= WHAT IS ASKED =
Extend the House of Commons speech on the Brussels negotiations past its last sentence, keeping the same voice.

### PROVIDED PASSAGE ###

On Monday last, the right hon. Member for Huyton (Mr. H. Wilson) rightly reminded us that we are negotiating in the national interest. I assure the House that it is with a very full sense of responsibility that we are carrying on these negotiations in Brussels. Here, I pay a tribute to the work of the officials of the delegation who have earned not only the respect but, it is generally agreed, the admiration of the other officials with whom they are negotiating. I believe that they are serving our country well.

On 10th October, I made a full statement in Paris setting out the position of the British Government in these negotiations. For the past eight months, we have been continuing them in Brussels. It may, perhaps, be unusual in a negotiation of this kind, which must, I think, be the most complex and complicated in which a British Government have ever taken part, to have a debate in midstream. We ought, perhaps, to remember that the direct interests of some 27 independent countries together with some 47 Dependencies of the British Commonwealth are affected by the negotiations in Brussels.

This debate gives me an opportunity to tell the House as much as possible of what has been going on. Much has been told already. My statement in Paris was very full. I have endeavoured to convey to the House from time to time the individual results of the Ministerial meetings. I believe that there has been more public discussion of this issue in the Press, on the radio, on television and by every other means than there has been about any other single issue in British politics since the war. Although some may say that they still fail to realise the issues at stake, there can be no doubt that the media of public information in this country have done more than at any other time to try to clarify the matter—at least in most cases to try to clarify them. There has certainly been widespread public discussion.

I believe that what the House would like to have is an exposition of the situation. In this my right hon. Friends the Secretary of State for Commonwealth Relations and the Minister of Agriculture, Fisheries and Food will take part in those interests which are of particular concern to their Departments. I have no doubt that some hon. Members will wish to go back to the fundamentals of the subject, the meaning of the Treaty of Rome, and so on. For the purposes of this debate, I wish, in the limited time available, to deal as fully as I can with the course of the negotiations. What I wish to do is this. First, I intend, very briefly and without going all over the ground again, to set the context in which, I suggest, the actual negotiations themselves should be seen and the work we have been trying to do should be evaluated. I shall go over the ground we have covered in the first seven months of preparations for the negotiations proper. I shall then turn to the technique of tackling the problems with which we are faced and the progress which we have made. Next, I shall say a few words about the position of our E.F.T.A. partners. Then, as I think the right hon. Gentleman the Leader of the Opposition and his right hon. and hon. Friends would wish, I shall say something about developments towards political union in Europe in which the House takes the closest interest.

I turn now to a brief sketch of the context in which these negotiations are set. We are living in a period of intense change both politically and economically in the world around us. I sometimes doubt that the people of this country altogether realise the extent and the depth of the change which is taking place in the world outside.

### DATA EXCERPT ###

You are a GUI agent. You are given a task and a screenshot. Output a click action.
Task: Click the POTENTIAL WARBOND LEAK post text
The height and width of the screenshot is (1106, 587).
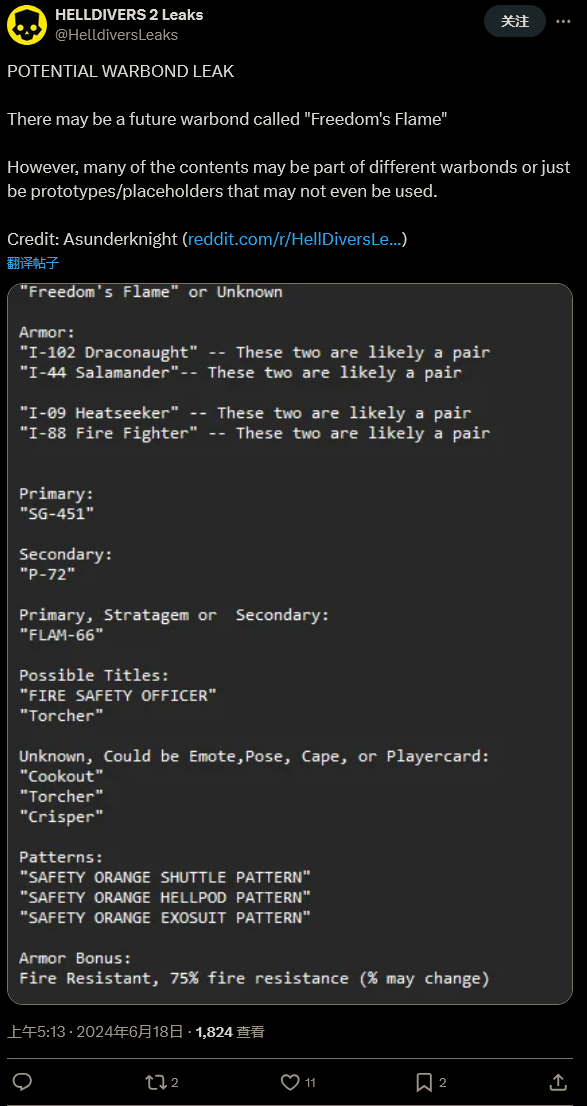121,72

###

= THE RESPONSE =
I take, first, the political change. Since the last war, we have seen the development of two great Power groupings, the first consequence of which was that other Powers sought protection in an alliance in the West under the deterrent of nuclear power, the greater part of this, as we have always recognised, being in the hands of the United States, some being in the hands of this country. Then we have seen a movement towards nuclear parity. It is as a result of this that European countries have developed a new consciousness about defence, a consciousness which did not exist before in the earlier developments of the great Power groupings and the development of the thermo-nuclear deterrent. We see, today, that Europe has recovered an enormous amount of its strength, and with that recovery has come confidence in itself and a spirit of pride and independence. This has been expressed in the European Economic Community, together with the determination of its members to strengthen their voice and their influence in Europe.

These things are happening. I believe that every impartial observer will accept what I have said. We could not prevent them happening, even if we wished to do so, Which we do not. The pace of these developments may vary, and there may be setbacks from time to time, but the developments, broadly, will continue.

The Community will, therefore, become a centre of strength and influence. It will develop policies and opinions about every matter affecting European and international affairs; policies and opinions affecting relations with the Soviet Union and with the countries of the Eastern bloc, both politically and economically. It will develop an attitude towards neutralism. It will develop policies towards the under-developed countries. The more the Community develops the more powerful will its influence become.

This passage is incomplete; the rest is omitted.